Nigerian army and actor (1942–2023)

Usman Baba Pategi (20 May 1942 – 12 November 2023), also known as Samanja Mazan Fama, was a Nigerian actor. Together with Yusuf Ladan, Mamman Ladan and Idi Jibril, an NTA staff introduced the Hausa comedy known now as Kannywood, Northern Nigerian films or Hausa films in the 1980s to the Northern audience.

== Biography ==
Usman Baba Pategi was born on 20 May 1942, into the royal house of Pategi Emirate in Pategi, Northern Nigeria. He was the son of Etsu Usman Patako late King of Pategi. He started his early education at Pategi Primary School and then went to Ilorin Middle School. Then later on he went to Kaduna to live with his uncle Alhaji Audu Bida whose assistant he became at home. He also worked with the public works department in the mechanical store, before joining the Northern Broadcasting Corporation, (NBC) in Kaduna.

Pategi joined the Nigerian Army in the 1960s where an Army captain during the Nigerian civil war came looking for youth in Northern Nigeria to volunteer. He left the Broadcasting Corporation to join the army and trained at the Signal Training School, Apapa. He served under General Sani Abacha and General Sani Sami. Later he retired in 1985 and went on to an acting career in drama at the FRCN Kaduna where he also directed and wrote movies. Mostly he was known as Samanja Maza Fama, meaning Sergeant-Major (SerMajor) due to the experience he got in his army career.

In 2010, he was in India for surgery for a heart illness which later N1.5 million was given by the Chairman Dangote Group, Alhaji Aliko Dangote, which was reported by the Federal Radio Corporation of Nigeria (FRCN).

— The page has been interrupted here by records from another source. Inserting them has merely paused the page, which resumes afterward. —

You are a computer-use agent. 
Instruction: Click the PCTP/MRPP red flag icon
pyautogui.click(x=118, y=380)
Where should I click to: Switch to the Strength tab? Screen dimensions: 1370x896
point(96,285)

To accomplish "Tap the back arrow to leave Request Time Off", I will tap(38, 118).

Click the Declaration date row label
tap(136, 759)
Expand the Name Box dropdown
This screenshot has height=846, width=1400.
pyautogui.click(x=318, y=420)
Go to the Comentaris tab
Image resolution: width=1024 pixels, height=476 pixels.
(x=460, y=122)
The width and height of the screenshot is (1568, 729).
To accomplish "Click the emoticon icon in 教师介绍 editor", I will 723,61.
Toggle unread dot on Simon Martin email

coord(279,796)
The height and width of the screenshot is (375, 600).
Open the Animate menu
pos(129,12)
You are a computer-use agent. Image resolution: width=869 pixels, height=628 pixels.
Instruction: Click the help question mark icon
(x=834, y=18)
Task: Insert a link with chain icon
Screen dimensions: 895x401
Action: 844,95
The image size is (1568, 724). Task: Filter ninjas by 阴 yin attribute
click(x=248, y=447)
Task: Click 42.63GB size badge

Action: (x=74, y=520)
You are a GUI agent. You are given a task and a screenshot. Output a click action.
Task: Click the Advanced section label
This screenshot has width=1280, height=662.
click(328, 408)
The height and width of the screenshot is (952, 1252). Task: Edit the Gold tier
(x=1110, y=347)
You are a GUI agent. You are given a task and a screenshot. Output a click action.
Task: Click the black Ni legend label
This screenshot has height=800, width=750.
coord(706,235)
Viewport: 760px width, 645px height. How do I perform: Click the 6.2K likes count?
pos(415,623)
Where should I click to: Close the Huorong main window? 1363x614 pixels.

Pategi is one among the notable Nigerian actors known as (Samanja) and Chika Apala known as (Zebrudaya) mostly in the film industries and were guests of honour at the dinner of art theatre in the National Association of Nigerian Theatre Arts Practitioners (NANTAP).

== The acting career ==
Pategi who was born into the royalty house of an emirate, was also the heir to the Etsu Pategi Emirate, but pursued his dream career; acting after reported being the main candidate for his father and great grandfather throne as Etsu Pategi, a Nupe town in now Kwara state his father was the Etsu Usman Patako, the king of Pategi and also his grandfather was a king who later his father succeeded after death, he scarified and declined to be Etsu Pategi (King of Pategi) because of the career he aimed to be, he left the throne for his little brother Etsu Umaru Chatta who died in 2017 and was succeeded by Umaru Bologi. He mostly appears as a police or soldier in their common practice and dramatized moves in the movie industry, when asked he said due to the experience he got in as army, I decided to use the way they react, moves and commands that's where the name (Samanja) came on, the way Sergeant and Major due to control and commands of the order ranks and stated that acting gives him more joy and happiness that's why he retired and returned to his acting career. He mostly performed in the Army Day Celebration, even the one as General Ibrahim Babangida in Lagos and Aso Rock Presidential Villa, Abuja and that of Maryam Abacha.

The popular actor, writer and director starred in the popular Hausa film known as:
- Samanja
- Yusuf's Ladan's
- Zaman Duniya Iyawa Ne

Pategi received popularity from the film Samanja, where he mixed Hausa/English and Pidgin English in the way Nigerian soldiers usually speak.

== Personal life and death ==
Pategi had three wives and 20 children. He lost one among his wives Hajiya Maryam Baba at her age of 46. Usman Baba Pategi died in Kaduna on 12 November 2023, at the age of 81.